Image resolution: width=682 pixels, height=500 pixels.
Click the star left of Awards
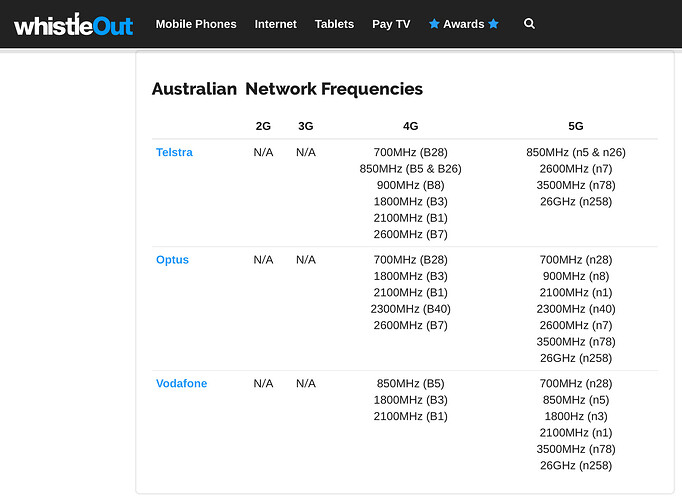coord(434,23)
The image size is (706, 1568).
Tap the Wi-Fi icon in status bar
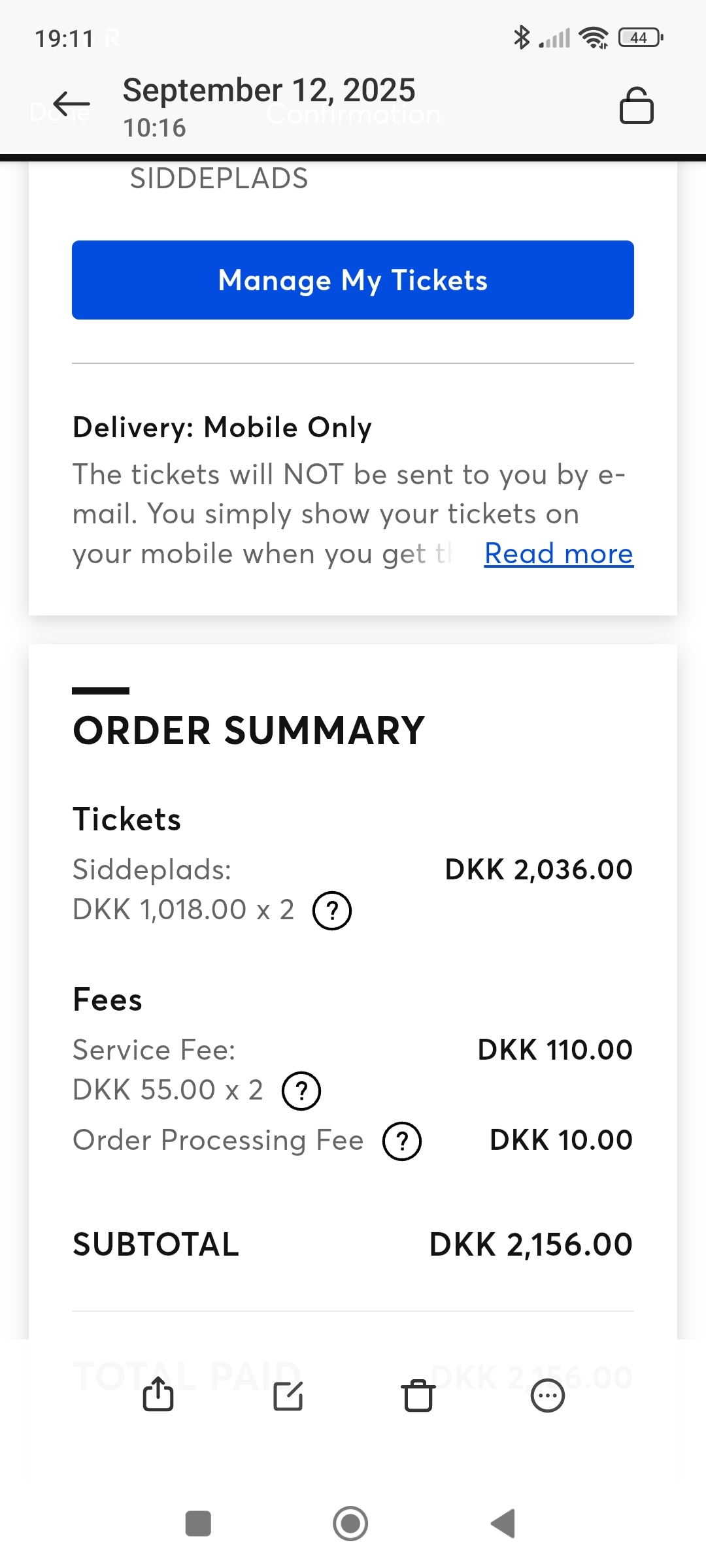pyautogui.click(x=594, y=38)
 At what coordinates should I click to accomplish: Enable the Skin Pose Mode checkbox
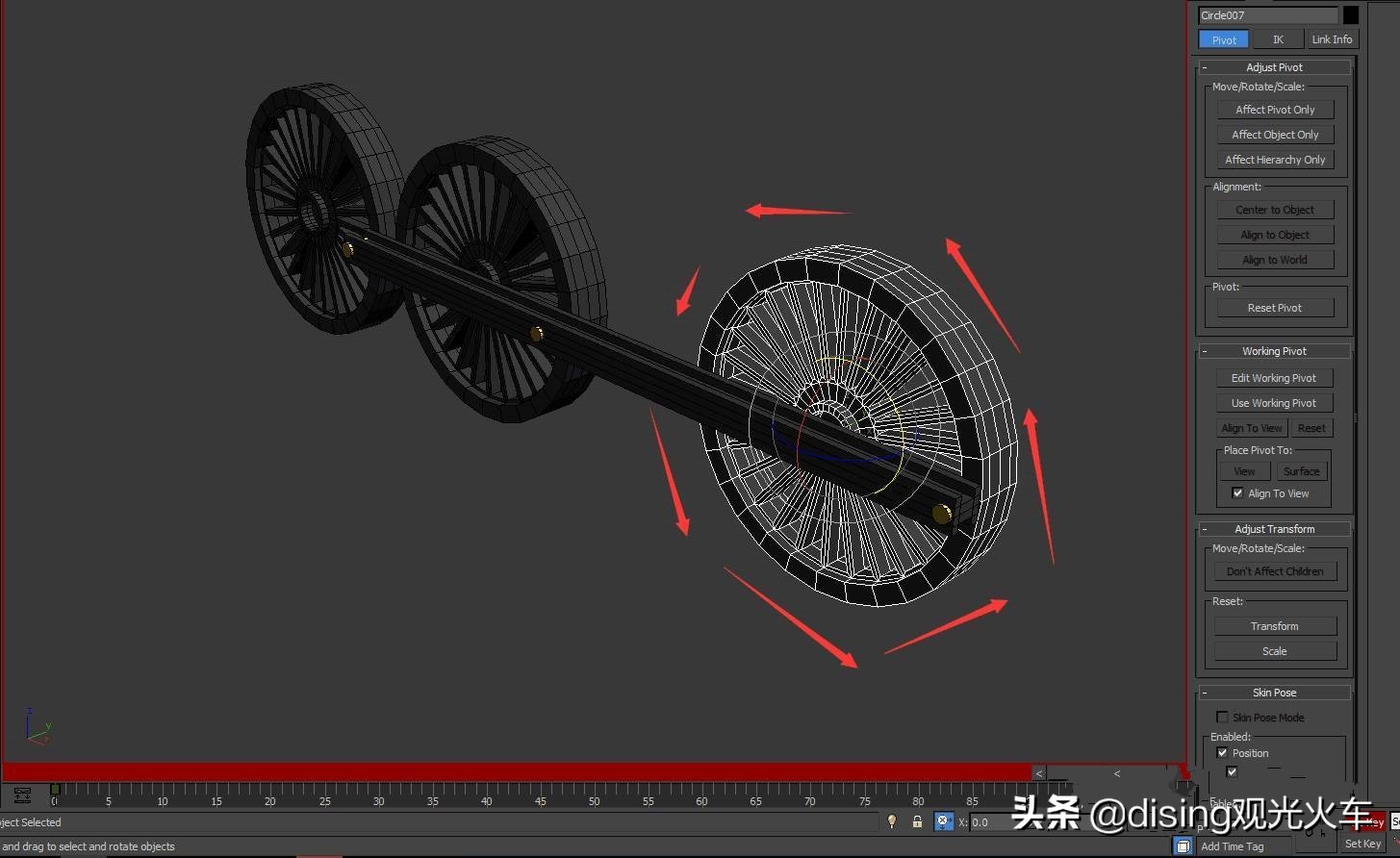[x=1222, y=717]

* [WORK INSTRUCTIONS] Copy the material shown above in full and exactly. Skip the pictures.

* [WRITTEN RESPONSE]
Image resolution: width=682 pixels, height=500 pixels.
Click the star left of Awards
coord(434,23)
The image size is (706, 1568).
Tap the Wi-Fi icon in status bar
pyautogui.click(x=594, y=38)
 At what coordinates should I click to accomplish: Enable the Skin Pose Mode checkbox
[x=1222, y=717]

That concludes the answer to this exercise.